====== DATASET RECORDS ======

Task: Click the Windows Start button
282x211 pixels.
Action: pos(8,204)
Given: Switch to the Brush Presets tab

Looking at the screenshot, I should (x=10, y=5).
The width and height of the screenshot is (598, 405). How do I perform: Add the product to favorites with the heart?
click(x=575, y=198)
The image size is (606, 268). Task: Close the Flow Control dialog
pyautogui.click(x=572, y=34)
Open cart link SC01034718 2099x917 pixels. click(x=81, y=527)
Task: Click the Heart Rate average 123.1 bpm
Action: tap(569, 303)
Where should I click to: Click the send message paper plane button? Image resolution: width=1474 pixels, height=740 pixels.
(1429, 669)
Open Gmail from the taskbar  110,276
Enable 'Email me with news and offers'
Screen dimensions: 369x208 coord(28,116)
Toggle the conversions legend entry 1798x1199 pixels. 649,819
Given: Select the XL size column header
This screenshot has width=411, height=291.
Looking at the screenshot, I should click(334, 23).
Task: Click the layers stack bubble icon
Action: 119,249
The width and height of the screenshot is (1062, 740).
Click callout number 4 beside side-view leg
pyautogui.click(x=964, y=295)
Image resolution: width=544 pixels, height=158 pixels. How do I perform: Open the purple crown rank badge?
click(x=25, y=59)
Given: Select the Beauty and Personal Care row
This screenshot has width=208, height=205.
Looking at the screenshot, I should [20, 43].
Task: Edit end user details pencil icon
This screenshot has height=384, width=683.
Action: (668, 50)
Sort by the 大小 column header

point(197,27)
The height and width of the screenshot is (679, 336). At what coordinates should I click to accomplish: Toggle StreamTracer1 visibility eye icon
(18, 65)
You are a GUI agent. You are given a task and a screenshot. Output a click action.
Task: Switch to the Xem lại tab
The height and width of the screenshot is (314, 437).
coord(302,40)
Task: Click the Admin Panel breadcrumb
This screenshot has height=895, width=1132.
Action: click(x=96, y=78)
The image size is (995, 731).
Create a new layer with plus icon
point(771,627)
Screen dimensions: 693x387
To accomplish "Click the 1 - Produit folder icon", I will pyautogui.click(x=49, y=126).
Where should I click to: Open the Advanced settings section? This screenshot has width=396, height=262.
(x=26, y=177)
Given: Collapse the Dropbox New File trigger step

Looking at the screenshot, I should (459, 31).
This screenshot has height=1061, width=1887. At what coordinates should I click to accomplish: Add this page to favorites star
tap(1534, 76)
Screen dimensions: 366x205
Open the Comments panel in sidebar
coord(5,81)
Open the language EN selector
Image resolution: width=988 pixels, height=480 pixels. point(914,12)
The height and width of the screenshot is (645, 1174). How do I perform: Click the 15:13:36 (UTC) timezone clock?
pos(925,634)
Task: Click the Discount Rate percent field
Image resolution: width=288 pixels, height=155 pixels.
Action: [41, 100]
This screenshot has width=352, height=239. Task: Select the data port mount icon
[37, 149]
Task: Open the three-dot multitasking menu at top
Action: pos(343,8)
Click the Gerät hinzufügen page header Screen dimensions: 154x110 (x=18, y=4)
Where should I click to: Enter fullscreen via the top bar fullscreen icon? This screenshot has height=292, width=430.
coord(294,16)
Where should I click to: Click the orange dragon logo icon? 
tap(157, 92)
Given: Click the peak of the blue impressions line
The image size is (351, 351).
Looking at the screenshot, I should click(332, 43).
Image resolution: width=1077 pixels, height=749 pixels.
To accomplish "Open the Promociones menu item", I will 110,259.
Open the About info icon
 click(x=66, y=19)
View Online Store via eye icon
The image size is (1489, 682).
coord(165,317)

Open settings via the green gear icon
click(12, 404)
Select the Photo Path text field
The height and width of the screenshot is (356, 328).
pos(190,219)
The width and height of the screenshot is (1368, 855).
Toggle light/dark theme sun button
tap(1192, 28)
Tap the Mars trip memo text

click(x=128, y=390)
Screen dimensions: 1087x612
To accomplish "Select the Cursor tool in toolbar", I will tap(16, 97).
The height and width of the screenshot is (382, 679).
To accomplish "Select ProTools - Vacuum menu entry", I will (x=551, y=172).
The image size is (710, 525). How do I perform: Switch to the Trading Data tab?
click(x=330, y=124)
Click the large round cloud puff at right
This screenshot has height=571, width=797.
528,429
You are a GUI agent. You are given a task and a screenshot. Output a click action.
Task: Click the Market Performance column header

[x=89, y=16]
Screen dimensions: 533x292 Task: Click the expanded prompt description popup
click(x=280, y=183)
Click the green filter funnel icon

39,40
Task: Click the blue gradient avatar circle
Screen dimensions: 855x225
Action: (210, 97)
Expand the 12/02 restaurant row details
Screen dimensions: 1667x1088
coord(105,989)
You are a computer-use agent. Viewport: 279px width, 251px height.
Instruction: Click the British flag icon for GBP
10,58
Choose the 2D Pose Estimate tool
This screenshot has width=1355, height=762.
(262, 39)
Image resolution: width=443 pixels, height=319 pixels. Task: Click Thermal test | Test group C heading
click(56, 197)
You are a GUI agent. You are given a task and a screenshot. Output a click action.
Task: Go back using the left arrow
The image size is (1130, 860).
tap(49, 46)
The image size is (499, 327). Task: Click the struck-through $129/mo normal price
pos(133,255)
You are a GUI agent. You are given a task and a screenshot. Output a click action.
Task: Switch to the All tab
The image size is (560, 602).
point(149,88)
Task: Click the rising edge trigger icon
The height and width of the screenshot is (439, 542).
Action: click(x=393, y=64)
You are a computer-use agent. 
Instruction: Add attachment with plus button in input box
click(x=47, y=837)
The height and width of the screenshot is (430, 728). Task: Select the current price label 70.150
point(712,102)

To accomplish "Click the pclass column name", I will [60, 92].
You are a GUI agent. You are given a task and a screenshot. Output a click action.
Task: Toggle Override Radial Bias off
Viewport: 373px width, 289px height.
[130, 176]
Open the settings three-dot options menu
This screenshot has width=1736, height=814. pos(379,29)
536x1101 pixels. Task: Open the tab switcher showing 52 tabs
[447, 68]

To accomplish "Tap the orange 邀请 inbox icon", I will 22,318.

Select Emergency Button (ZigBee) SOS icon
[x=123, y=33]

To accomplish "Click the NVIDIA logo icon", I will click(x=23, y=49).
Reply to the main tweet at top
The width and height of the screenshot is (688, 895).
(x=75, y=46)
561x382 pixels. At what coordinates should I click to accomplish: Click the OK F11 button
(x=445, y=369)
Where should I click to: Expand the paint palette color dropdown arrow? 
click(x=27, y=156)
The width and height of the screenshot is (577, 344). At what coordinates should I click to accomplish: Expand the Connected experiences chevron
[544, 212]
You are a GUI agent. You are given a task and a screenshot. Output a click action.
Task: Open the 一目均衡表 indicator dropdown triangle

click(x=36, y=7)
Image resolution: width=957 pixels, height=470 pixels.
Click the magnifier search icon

======

## REQUIREMENT
Output the lines above as a JSON list of strings, with one string per line and blank lines omitted.

## TASK ANSWER
[
  "Task: Click the Windows Start button",
  "282x211 pixels.",
  "Action: pos(8,204)",
  "Given: Switch to the Brush Presets tab",
  "Looking at the screenshot, I should (x=10, y=5).",
  "The width and height of the screenshot is (598, 405). How do I perform: Add the product to favorites with the heart?",
  "click(x=575, y=198)",
  "The image size is (606, 268). Task: Close the Flow Control dialog",
  "pyautogui.click(x=572, y=34)",
  "Open cart link SC01034718 2099x917 pixels. click(x=81, y=527)",
  "Task: Click the Heart Rate average 123.1 bpm",
  "Action: tap(569, 303)",
  "Where should I click to: Click the send message paper plane button? Image resolution: width=1474 pixels, height=740 pixels.",
  "(1429, 669)",
  "Open Gmail from the taskbar  110,276",
  "Enable 'Email me with news and offers'",
  "Screen dimensions: 369x208 coord(28,116)",
  "Toggle the conversions legend entry 1798x1199 pixels. 649,819",
  "Given: Select the XL size column header",
  "This screenshot has width=411, height=291.",
  "Looking at the screenshot, I should click(334, 23).",
  "Task: Click the layers stack bubble icon",
  "Action: 119,249",
  "The width and height of the screenshot is (1062, 740).",
  "Click callout number 4 beside side-view leg",
  "pyautogui.click(x=964, y=295)",
  "Image resolution: width=544 pixels, height=158 pixels. How do I perform: Open the purple crown rank badge?",
  "click(x=25, y=59)",
  "Given: Select the Beauty and Personal Care row",
  "This screenshot has width=208, height=205.",
  "Looking at the screenshot, I should [20, 43].",
  "Task: Edit end user details pencil icon",
  "This screenshot has height=384, width=683.",
  "Action: (668, 50)",
  "Sort by the 大小 column header",
  "point(197,27)",
  "The height and width of the screenshot is (679, 336). At what coordinates should I click to accomplish: Toggle StreamTracer1 visibility eye icon",
  "(18, 65)",
  "You are a GUI agent. You are given a task and a screenshot. Output a click action.",
  "Task: Switch to the Xem lại tab",
  "The height and width of the screenshot is (314, 437).",
  "coord(302,40)",
  "Task: Click the Admin Panel breadcrumb",
  "This screenshot has height=895, width=1132.",
  "Action: click(x=96, y=78)",
  "The image size is (995, 731).",
  "Create a new layer with plus icon",
  "point(771,627)",
  "Screen dimensions: 693x387",
  "To accomplish \"Click the 1 - Produit folder icon\", I will pyautogui.click(x=49, y=126).",
  "Where should I click to: Open the Advanced settings section? This screenshot has width=396, height=262.",
  "(x=26, y=177)",
  "Given: Collapse the Dropbox New File trigger step",
  "Looking at the screenshot, I should (459, 31).",
  "This screenshot has height=1061, width=1887. At what coordinates should I click to accomplish: Add this page to favorites star",
  "tap(1534, 76)",
  "Screen dimensions: 366x205",
  "Open the Comments panel in sidebar",
  "coord(5,81)",
  "Open the language EN selector",
  "Image resolution: width=988 pixels, height=480 pixels. point(914,12)",
  "The height and width of the screenshot is (645, 1174). How do I perform: Click the 15:13:36 (UTC) timezone clock?",
  "pos(925,634)",
  "Task: Click the Discount Rate percent field",
  "Image resolution: width=288 pixels, height=155 pixels.",
  "Action: [41, 100]",
  "This screenshot has width=352, height=239. Task: Select the data port mount icon",
  "[37, 149]",
  "Task: Open the three-dot multitasking menu at top",
  "Action: pos(343,8)",
  "Click the Gerät hinzufügen page header Screen dimensions: 154x110 (x=18, y=4)",
  "Where should I click to: Enter fullscreen via the top bar fullscreen icon? This screenshot has height=292, width=430.",
  "coord(294,16)",
  "Where should I click to: Click the orange dragon logo icon? ",
  "tap(157, 92)",
  "Given: Click the peak of the blue impressions line",
  "The image size is (351, 351).",
  "Looking at the screenshot, I should click(332, 43).",
  "Image resolution: width=1077 pixels, height=749 pixels.",
  "To accomplish \"Open the Promociones menu item\", I will 110,259.",
  "Open the About info icon",
  " click(x=66, y=19)",
  "View Online Store via eye icon",
  "The image size is (1489, 682).",
  "coord(165,317)",
  "Open settings via the green gear icon",
  "click(12, 404)",
  "Select the Photo Path text field",
  "The height and width of the screenshot is (356, 328).",
  "pos(190,219)",
  "The width and height of the screenshot is (1368, 855).",
  "Toggle light/dark theme sun button",
  "tap(1192, 28)",
  "Tap the Mars trip memo text",
  "click(x=128, y=390)",
  "Screen dimensions: 1087x612",
  "To accomplish \"Select the Cursor tool in toolbar\", I will tap(16, 97).",
  "The height and width of the screenshot is (382, 679).",
  "To accomplish \"Select ProTools - Vacuum menu entry\", I will (x=551, y=172).",
  "The image size is (710, 525). How do I perform: Switch to the Trading Data tab?",
  "click(x=330, y=124)",
  "Click the large round cloud puff at right",
  "This screenshot has height=571, width=797.",
  "528,429",
  "You are a GUI agent. You are given a task and a screenshot. Output a click action.",
  "Task: Click the Market Performance column header",
  "[x=89, y=16]",
  "Screen dimensions: 533x292 Task: Click the expanded prompt description popup",
  "click(x=280, y=183)",
  "Click the green filter funnel icon",
  "39,40",
  "Task: Click the blue gradient avatar circle",
  "Screen dimensions: 855x225",
  "Action: (210, 97)",
  "Expand the 12/02 restaurant row details",
  "Screen dimensions: 1667x1088",
  "coord(105,989)",
  "You are a computer-use agent. Viewport: 279px width, 251px height.",
  "Instruction: Click the British flag icon for GBP",
  "10,58",
  "Choose the 2D Pose Estimate tool",
  "This screenshot has width=1355, height=762.",
  "(262, 39)",
  "Image resolution: width=443 pixels, height=319 pixels. Task: Click Thermal test | Test group C heading",
  "click(56, 197)",
  "You are a GUI agent. You are given a task and a screenshot. Output a click action.",
  "Task: Go back using the left arrow",
  "The image size is (1130, 860).",
  "tap(49, 46)",
  "The image size is (499, 327). Task: Click the struck-through $129/mo normal price",
  "pos(133,255)",
  "You are a GUI agent. You are given a task and a screenshot. Output a click action.",
  "Task: Switch to the All tab",
  "The image size is (560, 602).",
  "point(149,88)",
  "Task: Click the rising edge trigger icon",
  "The height and width of the screenshot is (439, 542).",
  "Action: click(x=393, y=64)",
  "You are a computer-use agent. ",
  "Instruction: Add attachment with plus button in input box",
  "click(x=47, y=837)",
  "The height and width of the screenshot is (430, 728). Task: Select the current price label 70.150",
  "point(712,102)",
  "To accomplish \"Click the pclass column name\", I will [60, 92].",
  "You are a GUI agent. You are given a task and a screenshot. Output a click action.",
  "Task: Toggle Override Radial Bias off",
  "Viewport: 373px width, 289px height.",
  "[130, 176]",
  "Open the settings three-dot options menu",
  "This screenshot has width=1736, height=814. pos(379,29)",
  "536x1101 pixels. Task: Open the tab switcher showing 52 tabs",
  "[447, 68]",
  "To accomplish \"Tap the orange 邀请 inbox icon\", I will 22,318.",
  "Select Emergency Button (ZigBee) SOS icon",
  "[x=123, y=33]",
  "To accomplish \"Click the NVIDIA logo icon\", I will click(x=23, y=49).",
  "Reply to the main tweet at top",
  "The width and height of the screenshot is (688, 895).",
  "(x=75, y=46)",
  "561x382 pixels. At what coordinates should I click to accomplish: Click the OK F11 button",
  "(x=445, y=369)",
  "Where should I click to: Expand the paint palette color dropdown arrow? ",
  "click(x=27, y=156)",
  "The width and height of the screenshot is (577, 344). At what coordinates should I click to accomplish: Expand the Connected experiences chevron",
  "[544, 212]",
  "You are a GUI agent. You are given a task and a screenshot. Output a click action.",
  "Task: Open the 一目均衡表 indicator dropdown triangle",
  "click(x=36, y=7)",
  "Image resolution: width=957 pixels, height=470 pixels.",
  "Click the magnifier search icon"
]